A las ocho de la mañana de este jueves las ciudades del país mostraron las primeras señales de que el paro nacional arrancó y avanza pese a las amenazas del gobierno con cancelación de licencias a los bancos y empresas transnacionales, cierre de tramos y de permisos para operar en los mercados populares, auditorías, multas y sanciones a las empresas que se unan al llamado de la Alianza Cívica.


El transporte colectivo de Managua bajó considerablemente en Managua, muchas unidades circularon a primera hora con muy pocos pasajeros. Las calles más traficadas de la capital podían ser recorridas sin prisa ni presiones debido a que miles de conductores de vehículos dejaron de circular.

Los mercados populares abrieron con menos tramos y tiendas al servicio de los ciudadanos así como menos compradores. Muchas personas corrieron a abastecerse como lo hicieron durante las protestas del 2018 y en los tres paros nacionales previos. El instinto de conservación y seguridad se ha impuesto hoy.

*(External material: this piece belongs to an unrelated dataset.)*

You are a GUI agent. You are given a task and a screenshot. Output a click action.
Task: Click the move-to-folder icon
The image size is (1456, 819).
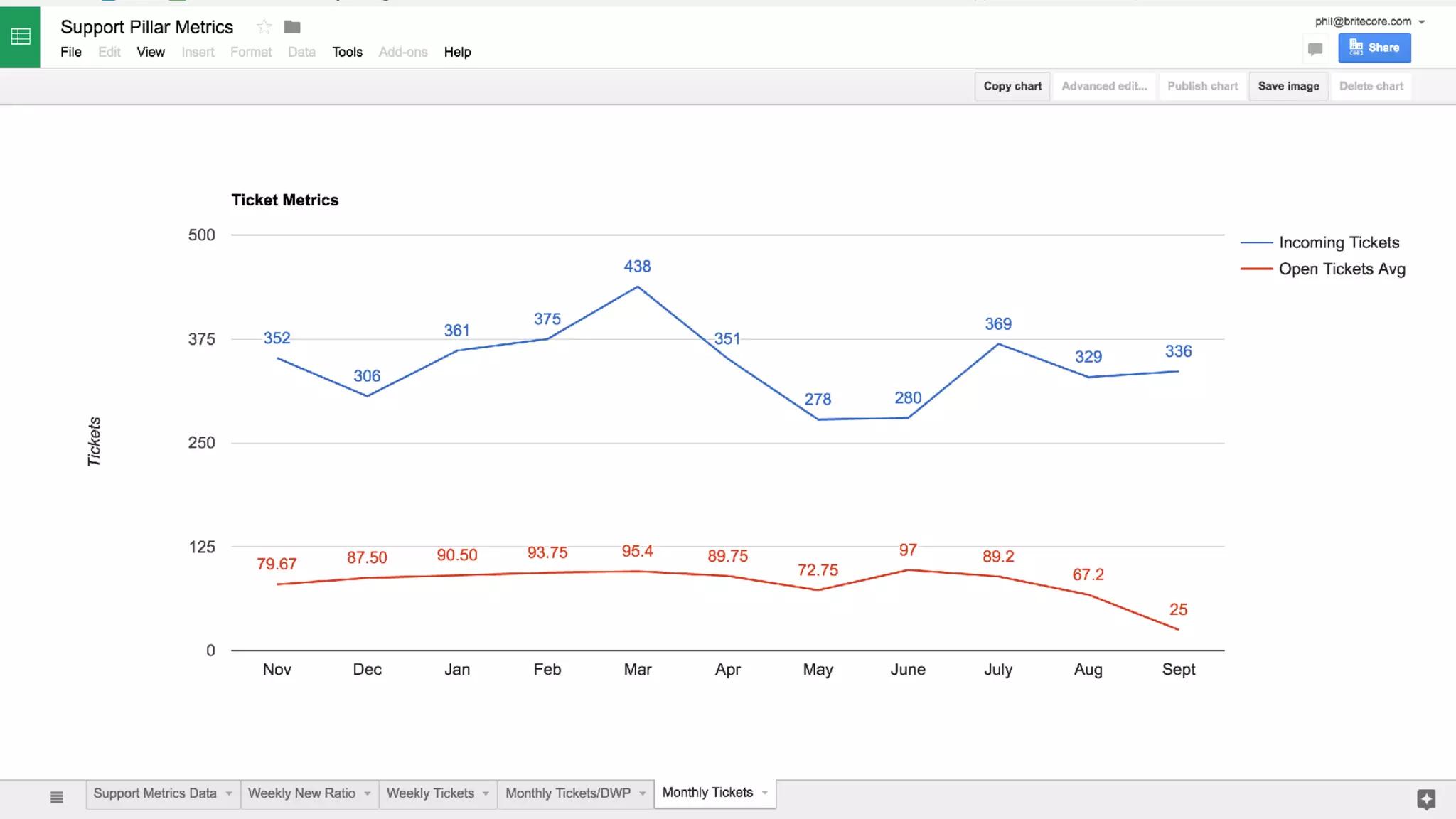(292, 27)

Los colegios privados cerraron para darle seguridad a los estudiantes, otros, como en Masaya, dejaron en manos de los padres de familia la decisión de si enviarlos o no a clases. En la ciudad de flores la opción quedó clara, miles de muchachos y muchachas se quedaron en sus casas.


Las universidades nacionales estatales abrieron pero el flujo de asistencia cayó drásticamente. En los colegios nacionales de primaria y secundaria la asistencia es irregular, en parte debido a las amenazas de directores y maestros orteguistas de que hoy harán exámenes y que los puntos de las pruebas serán determinantes para el primer semestre de estudios. Aún así, la asistencia no fue lo que esperaban.


Entre nueve y diez de la mañana es el horario de las tiendas comerciales, bares y restaurantes, que está diezmado por la crisis. Muchas empresas cerraron según lo anunciaron en las redes sociales.


Pese a que los bancos abrieron el paro nacional avanza. La represión del régimen no fue suficiente para detenerlo.